Bob Mehew said:
On the back of it we wrote an article for Speleology in April 2008 whcih I will convert to a suitable form and put up on the BCA web site.
see
http://british-caving.org.uk/equipment/Cows%20Tails%20article%20v2.pdf.
Five observations on what has been written so far.
When I used the term "relaxed" I never thought people would think I was implying that knots should be so loose as to be at risk of becoming undone in a fall situation.
It has been an interesting learning point. When you dress a tied knot, you may subject it to a force of up to 0.5kN / 50kg. When you lower yourself onto a knot you then subject it to a force of around 1kN / 100kg. And in doing so, you will almost certainly tighten the knot up a little more. Lyon's report
http://www.hse.gov.uk/research/crr_pdf/2001/crr01364.pdf suggested poor rope work might place a load of 2kN / 200kg on the rope and thus the knot. The translated French Cows Tails article suggests that the maximum force a knot is likely to see under most deliberate caving action is around 3kN / 300kg. Our research work suggests a fall of even 0.5m is likely to impose a peak force of 6kN / 600 kg on the first drop rising to over 10kN / 1000kg (that is over 1 ton) for subsequent drops. We also find that the rope is most likely to break within the knot at the first bend. So by tightening a knot beyond its dressed state you are likely to increase the peak force seen in a fall situation and thus increase the likelihood of the rope breaking. By relaxing the knot I mean taking it back from 2 or more kN to 0.5kN; not leaving it at risk of undoing.

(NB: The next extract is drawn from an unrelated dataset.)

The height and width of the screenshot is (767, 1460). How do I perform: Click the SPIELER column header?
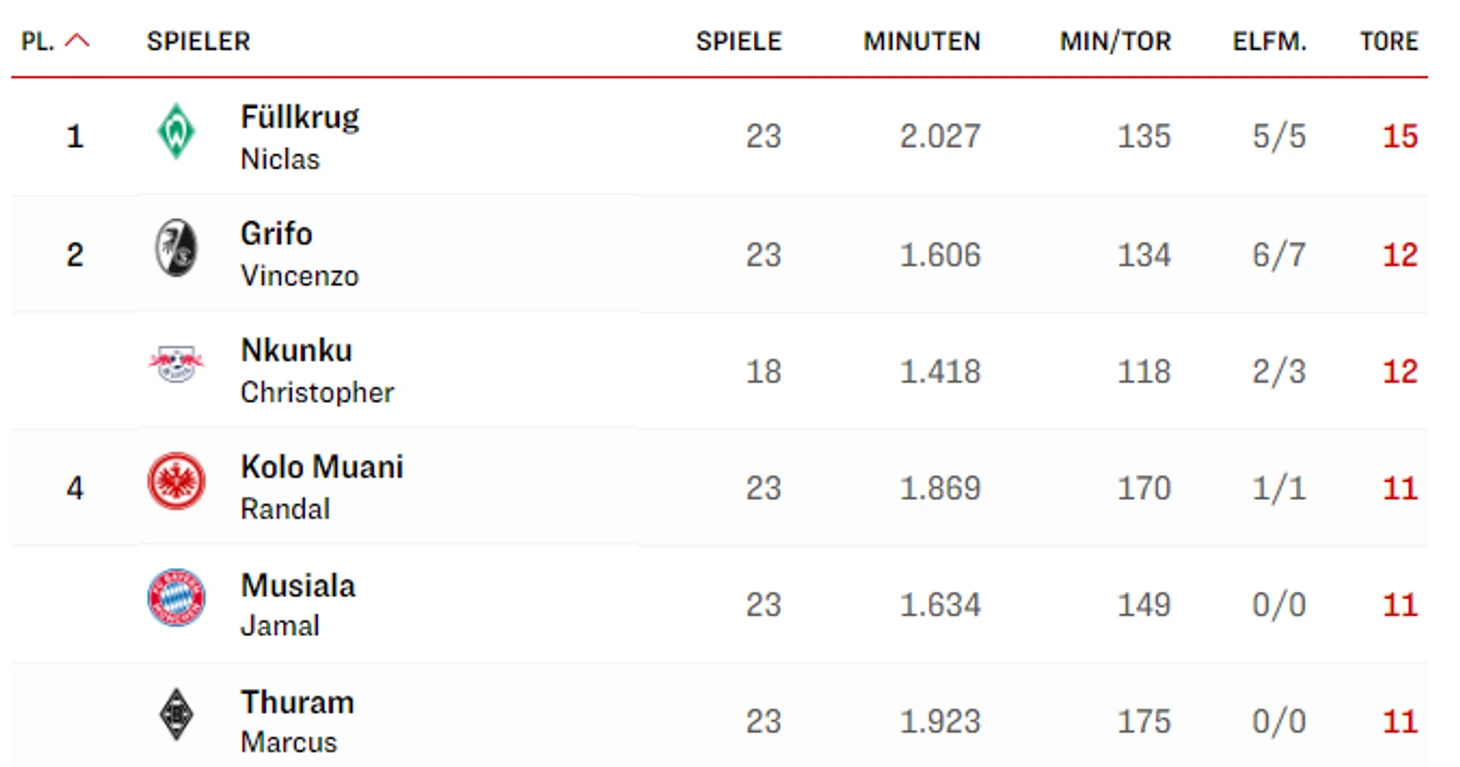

The concept of Fall Factor is almost useless for rope lengths below a few metres since the set up is not a simple single length of rope but complicated by the presence of knots, rope loops and movable metal work such as crabs, as Penguin perceptively comments. I have yet to push force measurements below 0.5m sample length but when you think about it, a crab and two knots plus their loops will take up much of that length. (Just to make clear, that 0.5m under a 1kN load, so the length prior to placing the load on the rope will be somewhat shorter.)
Drops survived is the reported parameter from dynamic testing of rope. The value of 4 mentioned by Fulk related to a brand new 9mm static rope. The Long Term Rope Test
http://british-caving.org.uk/equipment/LTRT.pdf reported the average drops survived of even lightly used caving rope at between 2 and 3 drops. The standard (BS EN 1891:1998) requires a rope to survive 5 drops.
The chances that one might seriously fall on one's cows tails or whilst abseiling or prusiking are low but the consequences could be high or even fatal, see
http://www.hse.gov.uk/research/hsl_pdf/2003/hsl03-09.pdf. I am talking about a simple precaution to reduce those consequences. Our Speleology article recommended the complete untying of the cows tails. Following some representations after the publication of that article, I backed off from suggesting a complete untying to just relaxing the knots so one can efficiently hand wash them without loosing lengths. I have found that I can get the length of a rope sample with knots when under load to within a few centimetres by simply measuring the point at which I make the second bend in the rope, having made and dressed the first knot.
The calculator at
http://www.myoan.net/climbart/climbforcecal.html gave 11.25kN for a 100kg mass on a 0.8m length static rope 0m from the last anchor (ie FF1.0) in comparison to our measurements of between 6 and 9kN. Can someone look at the coding behind the web site?